= Beginning of Section =

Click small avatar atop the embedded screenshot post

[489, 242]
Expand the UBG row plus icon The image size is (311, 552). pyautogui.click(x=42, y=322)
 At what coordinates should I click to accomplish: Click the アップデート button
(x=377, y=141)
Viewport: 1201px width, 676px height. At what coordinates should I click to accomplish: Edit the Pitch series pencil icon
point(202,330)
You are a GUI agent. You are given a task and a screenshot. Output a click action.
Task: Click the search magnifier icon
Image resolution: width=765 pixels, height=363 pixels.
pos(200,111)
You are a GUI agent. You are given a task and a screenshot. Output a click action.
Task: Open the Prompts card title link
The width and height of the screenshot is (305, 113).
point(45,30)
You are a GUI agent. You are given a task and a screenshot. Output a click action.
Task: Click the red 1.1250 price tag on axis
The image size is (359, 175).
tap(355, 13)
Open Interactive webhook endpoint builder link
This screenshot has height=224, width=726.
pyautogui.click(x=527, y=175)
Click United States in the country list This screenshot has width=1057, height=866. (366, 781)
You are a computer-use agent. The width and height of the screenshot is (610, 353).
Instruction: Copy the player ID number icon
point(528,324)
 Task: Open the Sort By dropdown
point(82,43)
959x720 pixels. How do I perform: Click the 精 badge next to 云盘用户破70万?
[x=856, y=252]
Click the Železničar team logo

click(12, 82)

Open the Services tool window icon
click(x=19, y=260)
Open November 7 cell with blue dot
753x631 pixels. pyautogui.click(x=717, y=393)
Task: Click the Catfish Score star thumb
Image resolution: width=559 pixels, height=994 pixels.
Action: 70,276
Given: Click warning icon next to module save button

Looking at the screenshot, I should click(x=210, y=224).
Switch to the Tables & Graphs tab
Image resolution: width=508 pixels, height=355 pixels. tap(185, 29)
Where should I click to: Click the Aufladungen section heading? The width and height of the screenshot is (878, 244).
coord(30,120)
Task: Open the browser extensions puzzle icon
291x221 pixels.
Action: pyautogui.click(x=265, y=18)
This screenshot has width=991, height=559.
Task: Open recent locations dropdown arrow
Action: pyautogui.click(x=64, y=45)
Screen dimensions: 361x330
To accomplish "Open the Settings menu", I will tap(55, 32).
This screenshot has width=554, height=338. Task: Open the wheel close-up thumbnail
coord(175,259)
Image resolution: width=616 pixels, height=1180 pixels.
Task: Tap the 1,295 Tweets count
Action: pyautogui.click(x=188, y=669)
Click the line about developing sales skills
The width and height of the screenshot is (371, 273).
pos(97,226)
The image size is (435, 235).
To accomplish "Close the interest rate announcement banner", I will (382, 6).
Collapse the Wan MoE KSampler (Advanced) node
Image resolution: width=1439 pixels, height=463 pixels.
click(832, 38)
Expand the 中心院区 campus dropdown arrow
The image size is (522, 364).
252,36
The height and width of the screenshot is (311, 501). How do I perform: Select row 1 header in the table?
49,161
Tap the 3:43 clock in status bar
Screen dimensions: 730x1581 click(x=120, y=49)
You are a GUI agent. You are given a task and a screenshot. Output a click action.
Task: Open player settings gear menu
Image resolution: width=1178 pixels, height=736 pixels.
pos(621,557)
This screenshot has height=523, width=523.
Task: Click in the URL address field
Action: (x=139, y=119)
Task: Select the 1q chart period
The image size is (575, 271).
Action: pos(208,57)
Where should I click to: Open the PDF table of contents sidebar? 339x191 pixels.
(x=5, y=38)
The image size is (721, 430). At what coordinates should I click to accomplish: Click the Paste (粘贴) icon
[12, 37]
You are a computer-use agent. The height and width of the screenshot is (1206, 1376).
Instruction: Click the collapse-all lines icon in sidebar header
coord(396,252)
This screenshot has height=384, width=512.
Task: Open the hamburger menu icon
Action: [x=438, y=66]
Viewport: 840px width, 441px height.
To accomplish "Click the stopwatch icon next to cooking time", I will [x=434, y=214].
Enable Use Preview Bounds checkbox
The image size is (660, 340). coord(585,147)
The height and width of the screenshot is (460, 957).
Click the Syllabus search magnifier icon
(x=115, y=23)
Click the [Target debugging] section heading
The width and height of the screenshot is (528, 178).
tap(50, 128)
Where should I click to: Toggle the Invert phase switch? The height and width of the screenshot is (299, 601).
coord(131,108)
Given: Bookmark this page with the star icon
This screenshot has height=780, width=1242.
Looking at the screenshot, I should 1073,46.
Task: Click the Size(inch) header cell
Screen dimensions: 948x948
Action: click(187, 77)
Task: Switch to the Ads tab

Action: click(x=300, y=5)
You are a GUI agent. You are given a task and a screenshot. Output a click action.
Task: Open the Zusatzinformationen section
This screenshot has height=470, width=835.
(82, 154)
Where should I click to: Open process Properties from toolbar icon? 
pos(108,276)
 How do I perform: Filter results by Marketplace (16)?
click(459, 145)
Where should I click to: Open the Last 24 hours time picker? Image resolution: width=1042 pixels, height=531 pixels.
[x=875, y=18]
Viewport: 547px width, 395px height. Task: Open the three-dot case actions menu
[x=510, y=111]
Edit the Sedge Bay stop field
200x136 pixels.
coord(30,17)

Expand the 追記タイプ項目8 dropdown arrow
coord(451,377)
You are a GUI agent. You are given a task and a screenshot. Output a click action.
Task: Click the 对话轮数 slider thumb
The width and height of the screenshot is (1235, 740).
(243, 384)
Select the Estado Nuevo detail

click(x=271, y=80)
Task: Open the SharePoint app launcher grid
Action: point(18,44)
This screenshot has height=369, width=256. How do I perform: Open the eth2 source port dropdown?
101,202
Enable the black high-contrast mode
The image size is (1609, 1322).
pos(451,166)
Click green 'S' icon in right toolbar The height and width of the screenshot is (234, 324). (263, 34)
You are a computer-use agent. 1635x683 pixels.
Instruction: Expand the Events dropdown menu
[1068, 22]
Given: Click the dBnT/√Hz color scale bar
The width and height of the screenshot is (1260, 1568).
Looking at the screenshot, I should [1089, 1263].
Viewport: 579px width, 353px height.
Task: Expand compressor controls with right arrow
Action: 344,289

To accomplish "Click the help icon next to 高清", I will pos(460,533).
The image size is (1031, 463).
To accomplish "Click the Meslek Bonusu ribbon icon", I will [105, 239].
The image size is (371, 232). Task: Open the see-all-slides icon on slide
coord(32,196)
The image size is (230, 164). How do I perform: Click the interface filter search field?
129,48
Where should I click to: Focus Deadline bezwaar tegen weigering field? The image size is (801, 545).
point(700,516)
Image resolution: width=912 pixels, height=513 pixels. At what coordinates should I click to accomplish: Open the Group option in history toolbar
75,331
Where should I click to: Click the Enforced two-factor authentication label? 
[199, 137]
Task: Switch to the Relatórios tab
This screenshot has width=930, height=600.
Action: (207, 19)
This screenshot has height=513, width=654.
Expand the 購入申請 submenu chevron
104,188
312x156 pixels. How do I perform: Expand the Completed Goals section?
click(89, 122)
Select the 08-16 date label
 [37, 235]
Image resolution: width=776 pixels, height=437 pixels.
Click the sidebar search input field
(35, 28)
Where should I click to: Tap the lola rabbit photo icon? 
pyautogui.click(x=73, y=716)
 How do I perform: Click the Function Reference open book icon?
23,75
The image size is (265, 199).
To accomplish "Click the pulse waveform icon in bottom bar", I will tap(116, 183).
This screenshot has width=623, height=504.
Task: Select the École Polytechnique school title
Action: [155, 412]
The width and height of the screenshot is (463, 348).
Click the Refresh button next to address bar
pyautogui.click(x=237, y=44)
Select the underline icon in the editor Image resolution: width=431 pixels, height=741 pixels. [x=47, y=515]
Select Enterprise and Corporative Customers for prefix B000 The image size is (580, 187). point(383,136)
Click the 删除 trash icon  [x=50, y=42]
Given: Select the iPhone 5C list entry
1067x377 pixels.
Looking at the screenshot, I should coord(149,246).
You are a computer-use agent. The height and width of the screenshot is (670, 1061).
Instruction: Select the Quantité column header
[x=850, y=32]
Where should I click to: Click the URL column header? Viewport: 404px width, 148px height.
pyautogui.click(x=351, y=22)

= End of Section =

• [Work task]: For this exercise, repeat exactly the lines of the data above from the one with "Image resolution: width=912" down to the one with "The image size is (265, 199).", both end lines included.

• [Task response]:
Image resolution: width=912 pixels, height=513 pixels. At what coordinates should I click to accomplish: Open the Group option in history toolbar
75,331
Where should I click to: Click the Enforced two-factor authentication label? 
[199, 137]
Task: Switch to the Relatórios tab
This screenshot has width=930, height=600.
Action: (207, 19)
This screenshot has height=513, width=654.
Expand the 購入申請 submenu chevron
104,188
312x156 pixels. How do I perform: Expand the Completed Goals section?
click(89, 122)
Select the 08-16 date label
 [37, 235]
Image resolution: width=776 pixels, height=437 pixels.
Click the sidebar search input field
(35, 28)
Where should I click to: Tap the lola rabbit photo icon? 
pyautogui.click(x=73, y=716)
 How do I perform: Click the Function Reference open book icon?
23,75
The image size is (265, 199).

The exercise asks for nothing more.